I know it's a dramatic example, but I've essentially had ALL of the situations I threw out there occur in the wild and have had these arguments. What's different in my server that's monitoring and supervising 50 FACP's and some adjacent properties via TCP? After all, it's just a Windows box with some graphics and maybe a proprietary communications card (maybe Eschelon or token ring based). It's the same reason why I literally can't go out and buy a generic keyboard, mouse and monitor for the machine (or use a KVM) as it was not tested as a assembly and UL can't guarantee that it works as intended ALWAYS. (I've experienced KVM's that get slightly funky). After all, isn't the FACP just a panel and my server an endpoint, with some nodes attached or other devices added in the field?
 
Remember: HA, IT, and the related fields you're citing are performance based. Security and life safety (and electrical) are prescriptive and governed.
 
I'd read this article: http://www.securitysales.com/article/alarm-company-s-carelessness-costs-customer-her-life
This article is fact. Cost the installation company in the realm of 9 digits if rumors are correct in the industry.
 
"The following activities are determined to not significantly impact the public health, safety and welfare and therefore do not require a contractors license".
 
As Del mentions this is a scary statement and opens the door for a bunch of stuff (pandora's box).
 
Here have noticed many / most small offices these days say under 50 employees look to LV wiring stuff mostly relating to price and never consider life and safety issues probably because they do not know. 
 
Then you have ISP providers (subcontractors) now doing this stuff and before it was companies like BB doing it.
 
Personally come from doing this in the commercial world which was totally different.  IE: banks, airports, public sector stuff.
 
That said also noticed recently that public sector stuff has been neglected much in the last few years.  Very high priced no bid contracts configured by default and really piss poor service just because it was easy and contracts are assumed.
 
@ Pete....I read the quoted statement two ways.
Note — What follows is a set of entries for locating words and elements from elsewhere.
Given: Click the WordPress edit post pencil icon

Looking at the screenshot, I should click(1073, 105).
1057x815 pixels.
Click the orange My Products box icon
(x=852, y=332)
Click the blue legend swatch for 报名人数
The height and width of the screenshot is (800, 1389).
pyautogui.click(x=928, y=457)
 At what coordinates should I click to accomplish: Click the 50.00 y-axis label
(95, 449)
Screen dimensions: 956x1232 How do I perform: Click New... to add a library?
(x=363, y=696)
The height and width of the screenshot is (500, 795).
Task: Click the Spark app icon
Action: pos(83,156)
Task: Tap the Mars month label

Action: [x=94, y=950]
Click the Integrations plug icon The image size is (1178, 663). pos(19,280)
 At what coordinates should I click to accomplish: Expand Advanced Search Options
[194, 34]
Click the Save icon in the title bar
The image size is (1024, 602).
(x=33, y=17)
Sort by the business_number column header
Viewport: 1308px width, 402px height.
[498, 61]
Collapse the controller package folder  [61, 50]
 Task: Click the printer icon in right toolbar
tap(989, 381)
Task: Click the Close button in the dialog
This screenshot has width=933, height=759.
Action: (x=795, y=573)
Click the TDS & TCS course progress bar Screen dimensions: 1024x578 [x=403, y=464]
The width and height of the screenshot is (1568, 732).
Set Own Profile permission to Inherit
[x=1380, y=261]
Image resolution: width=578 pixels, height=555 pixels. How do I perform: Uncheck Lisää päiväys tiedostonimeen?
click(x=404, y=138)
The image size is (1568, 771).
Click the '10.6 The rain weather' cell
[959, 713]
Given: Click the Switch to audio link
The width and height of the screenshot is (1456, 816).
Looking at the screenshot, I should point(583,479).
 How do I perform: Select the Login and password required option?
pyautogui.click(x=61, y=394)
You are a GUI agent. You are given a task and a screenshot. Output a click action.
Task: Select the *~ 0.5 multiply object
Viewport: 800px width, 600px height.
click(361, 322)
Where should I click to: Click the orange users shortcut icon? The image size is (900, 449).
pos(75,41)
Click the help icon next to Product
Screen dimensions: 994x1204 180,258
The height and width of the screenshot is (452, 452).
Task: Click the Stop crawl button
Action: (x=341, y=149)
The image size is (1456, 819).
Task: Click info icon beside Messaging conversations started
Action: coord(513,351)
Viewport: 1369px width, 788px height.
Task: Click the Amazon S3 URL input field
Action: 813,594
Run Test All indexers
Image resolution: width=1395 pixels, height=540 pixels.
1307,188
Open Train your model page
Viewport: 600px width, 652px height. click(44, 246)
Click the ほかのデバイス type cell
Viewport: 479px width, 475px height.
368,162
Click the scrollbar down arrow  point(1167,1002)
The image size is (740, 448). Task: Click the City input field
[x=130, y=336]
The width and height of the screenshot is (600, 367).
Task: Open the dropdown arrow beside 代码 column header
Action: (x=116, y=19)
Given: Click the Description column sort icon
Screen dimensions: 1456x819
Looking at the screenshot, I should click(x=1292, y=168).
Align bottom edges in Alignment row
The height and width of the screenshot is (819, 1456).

The first is as you do, the second is that it leaves the door open to being a licensed contractor field. It's common knowledge that code, statutes and adopted standards are always behind the curve, sometimes by quite a bit (hell, we were on NFPA 72 2002 up until recent times...over a decade).
 
The scary part is the people that would unknowingly install the cabling in whatever manner they deemed fit. Remember, the NEC doesn't prescribe a good or just installation, only a minimum standard that is acceptable from a workmanship standard. Basically, I can take tie wire, run as many pieces of Cat X, coax or whatever through it, penetrate fire walls and smoke barriers without a sleeve (not mandated in code) and call it a day and the basic facts would be that per the local code and enforcement, that's acceptable. While it's great on paper for freedom purposes, the sheer fact the state does not require any training, certification, licensure or even basic checks and balances.....that means I can be on the corner selling hot dogs one week, watch a youtube video after work and then go to a supply house and buy 50 boxes of cable, some hooks, jacks and patch panel and now I'm a LV contractor. Reminds me of one company around here that was connecting both sides of a shielded cable to ground (access control) and couldn't figure out their system gremlins.